Location
- Mormon Road Brownville, Tuscaloosa County, Alabama United States

Information
- Former name: Montgomery Senior High School
- School type: Public
- Established: 1939
- Status: Closed
- Closed: 1958
- School district: Tuscaloosa County Schools
- Faculty: 13 (as of 1951)
- Grades: 1–12 (at peak as a high school)
- Enrollment: 364 (as of 1951)
- Campus size: 6 acres
- Campus type: Rural
- Accreditation: Achieved in 1951 (secondary level)
- Feeder to: Northside High School

= Montgomery High School (Brownville, Alabama) =

School in Brownville, Alabama, USA

In 1939, a four-room school building was erected in the outlying Brownville, Alabama, community on land donated by a man named Richard Montgomery, consolidating several smaller community schools into Montgomery School, it is now behind the Samantha Volunteer Fire Dept. on Mormon Road, which is off of highway 171 in the western part of Tuscaloosa County.

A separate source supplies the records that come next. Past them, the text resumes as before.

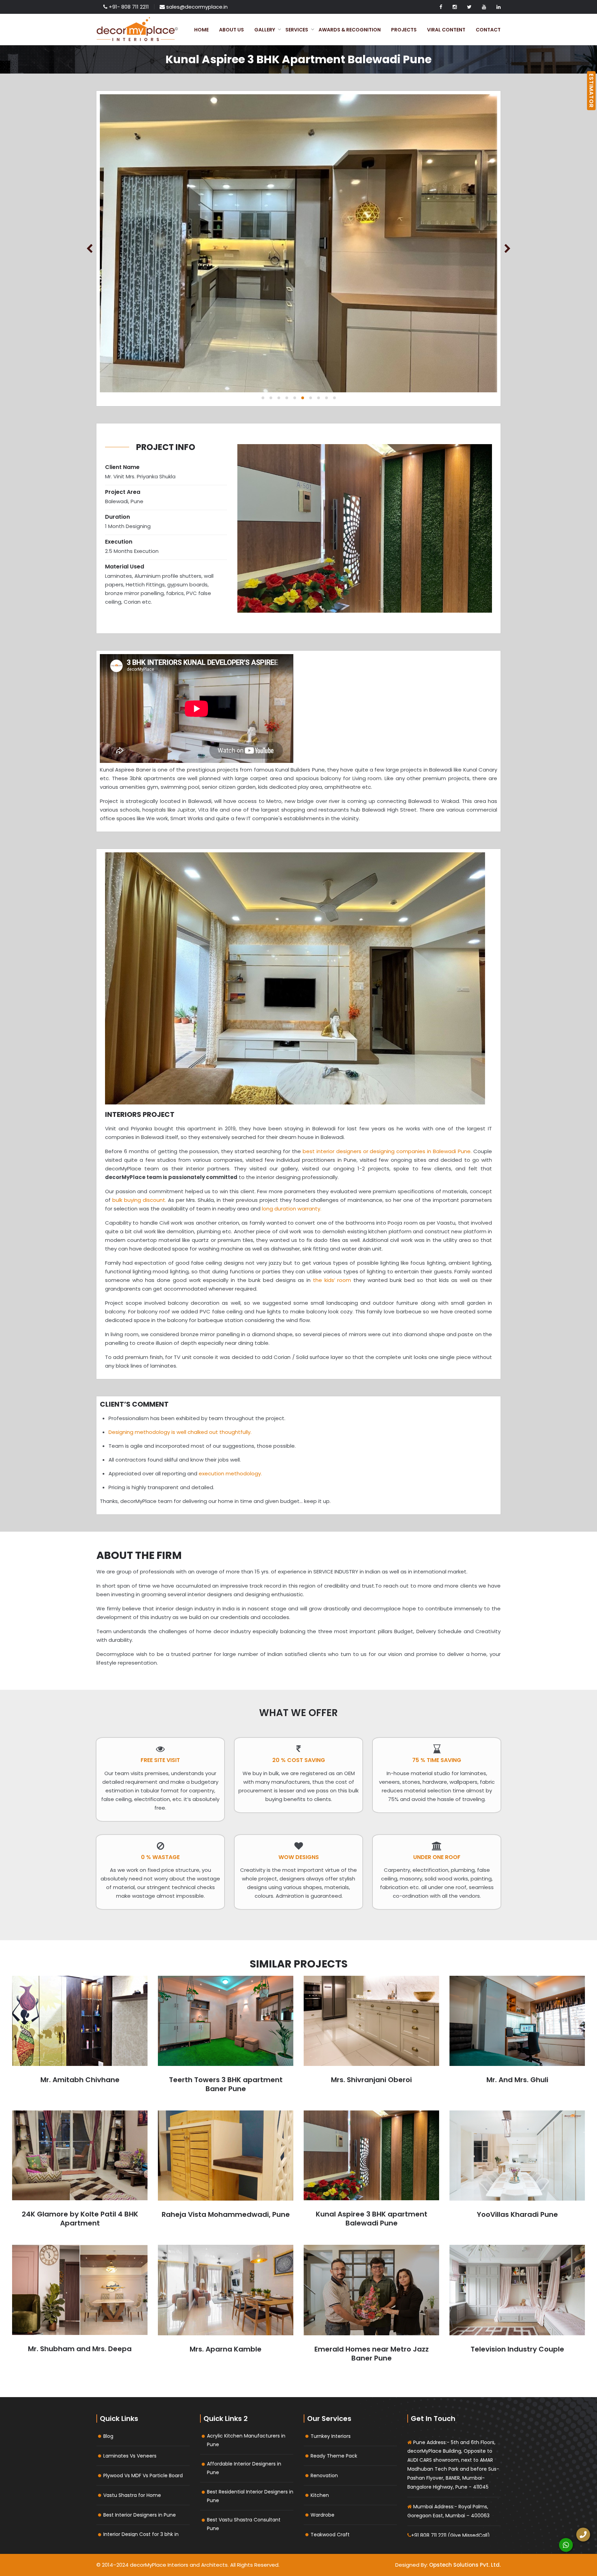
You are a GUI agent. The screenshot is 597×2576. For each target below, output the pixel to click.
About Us (231, 29)
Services (296, 29)
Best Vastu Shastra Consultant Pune (244, 2524)
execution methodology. (230, 1473)
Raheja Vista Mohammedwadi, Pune (226, 2214)
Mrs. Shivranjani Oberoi (371, 2080)
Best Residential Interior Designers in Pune (250, 2496)
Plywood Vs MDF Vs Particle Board (143, 2475)
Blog (108, 2436)
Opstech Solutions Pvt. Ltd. (465, 2564)
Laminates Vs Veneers (130, 2455)
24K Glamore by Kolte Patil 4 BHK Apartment (80, 2218)
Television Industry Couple (517, 2349)
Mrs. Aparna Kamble (226, 2349)
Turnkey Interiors (331, 2436)
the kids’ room (331, 1280)
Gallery (264, 29)
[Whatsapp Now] (566, 2544)
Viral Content (446, 29)
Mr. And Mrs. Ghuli (517, 2080)
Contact (488, 29)
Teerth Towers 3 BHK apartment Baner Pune (226, 2084)
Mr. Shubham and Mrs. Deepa (80, 2349)
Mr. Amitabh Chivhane (80, 2080)
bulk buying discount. (140, 1200)
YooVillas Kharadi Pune (517, 2214)
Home (201, 29)
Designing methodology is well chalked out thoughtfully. (180, 1432)
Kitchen (320, 2495)
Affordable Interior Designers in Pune (244, 2468)
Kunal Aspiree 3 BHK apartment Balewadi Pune (371, 2218)
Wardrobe (322, 2514)
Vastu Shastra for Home (132, 2495)
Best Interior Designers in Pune (139, 2514)
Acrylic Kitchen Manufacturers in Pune (246, 2440)
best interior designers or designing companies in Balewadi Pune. (388, 1151)
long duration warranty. (291, 1208)
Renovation (324, 2475)
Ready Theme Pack (334, 2455)
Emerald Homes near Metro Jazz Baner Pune (371, 2353)
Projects (404, 29)
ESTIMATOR (591, 91)
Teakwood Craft (330, 2534)
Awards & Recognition (350, 29)
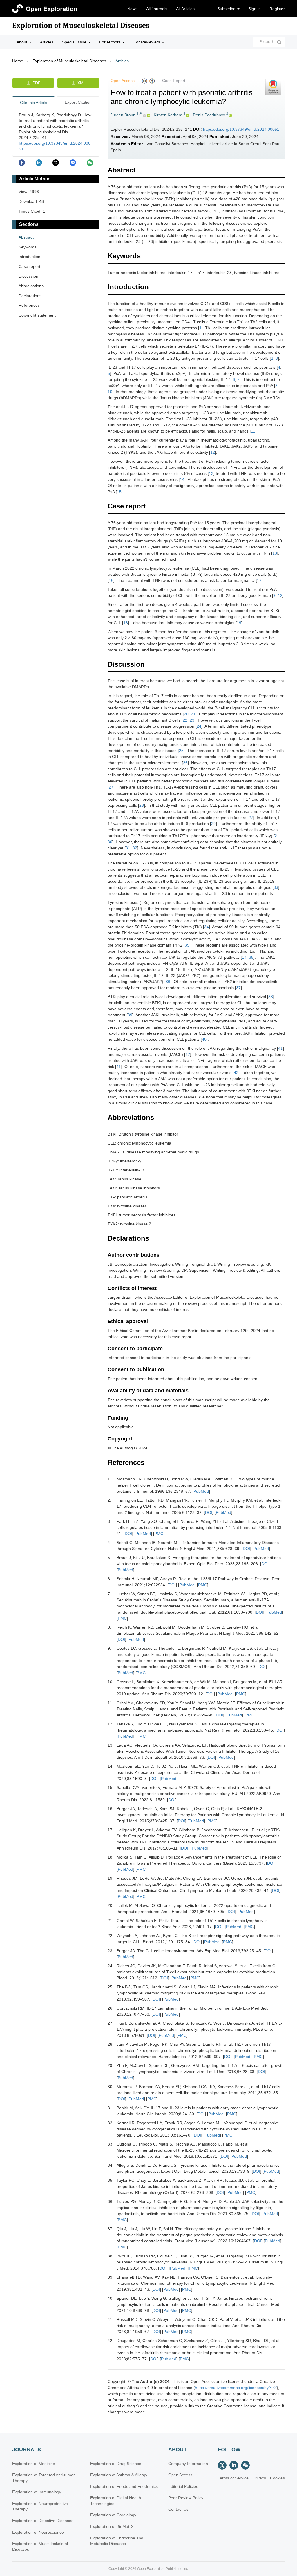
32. (110, 2123)
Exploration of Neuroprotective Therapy (40, 2506)
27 (111, 787)
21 (193, 714)
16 (111, 580)
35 (187, 945)
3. (109, 1521)
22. (110, 1935)
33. (110, 2144)
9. (109, 1648)
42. (110, 2340)
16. (110, 1808)
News (132, 8)
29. (110, 2065)
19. (110, 1878)
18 (125, 622)
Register (277, 8)
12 (212, 452)
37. (110, 2228)
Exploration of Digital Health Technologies (115, 2500)
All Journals (156, 8)
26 (185, 762)
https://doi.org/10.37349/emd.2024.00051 (241, 129)
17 (259, 580)
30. (110, 2086)
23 (192, 720)
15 (119, 491)
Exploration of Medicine (33, 2463)
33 (276, 887)
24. (110, 1965)
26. (110, 2008)
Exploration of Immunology (36, 2492)
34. (110, 2165)
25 (181, 750)
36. (110, 2201)
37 (238, 987)
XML (81, 83)
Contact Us (178, 2509)
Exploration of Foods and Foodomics (124, 2486)
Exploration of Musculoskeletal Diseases (80, 25)
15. (110, 1787)
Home (17, 61)
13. (110, 1745)
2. (109, 1500)
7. (109, 1594)
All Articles (185, 8)
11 (253, 431)
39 (130, 1015)
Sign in (254, 8)
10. (110, 1681)
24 (199, 726)
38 (270, 996)
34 (206, 926)
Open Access (180, 2475)
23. (110, 1950)
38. (110, 2256)
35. (110, 2180)
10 (110, 391)
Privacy (259, 2478)
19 (239, 622)
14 (182, 479)
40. (110, 2298)
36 (168, 981)
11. (110, 1703)
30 (110, 842)
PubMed (201, 1491)
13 (211, 473)
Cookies (277, 2478)
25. (110, 1987)
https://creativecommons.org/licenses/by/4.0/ (236, 2387)
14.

The school received accreditation status in 1951, allowing it to become Montgomery Senior High School and allowing the older students to cut down extensive time in commuting to Tuscaloosa County High School in Northport, Alabama. At that point the school had expanded to a dozen rooms with a faculty of 13 and a total enrollment of 364 students.

Unfortunately in 1958, citing that both Montgomery High and Gorgas High schools would lose accreditation based on declining enrollment, the Tuscaloosa County Board of Education announced plans to build Northside High School in the community of Samantha. The entire board of Montgomery High School trustees resigned and three hundred petitioners fought the closure of Montgomery High in court, but lost.

Northside High was opened later in 1958, in the building that currently houses Northside Middle School. Montgomery Elementary School continued to operate, but eventually was also closed.

As of 2016, the six-acre site of the historic school was just leased by the school board to the Tuscaloosa Parks and Recreation for the next 25 years and is slated to become the Brownville Community Park. Revival of the old baseball field and basketball courts are the first planned improvements announced.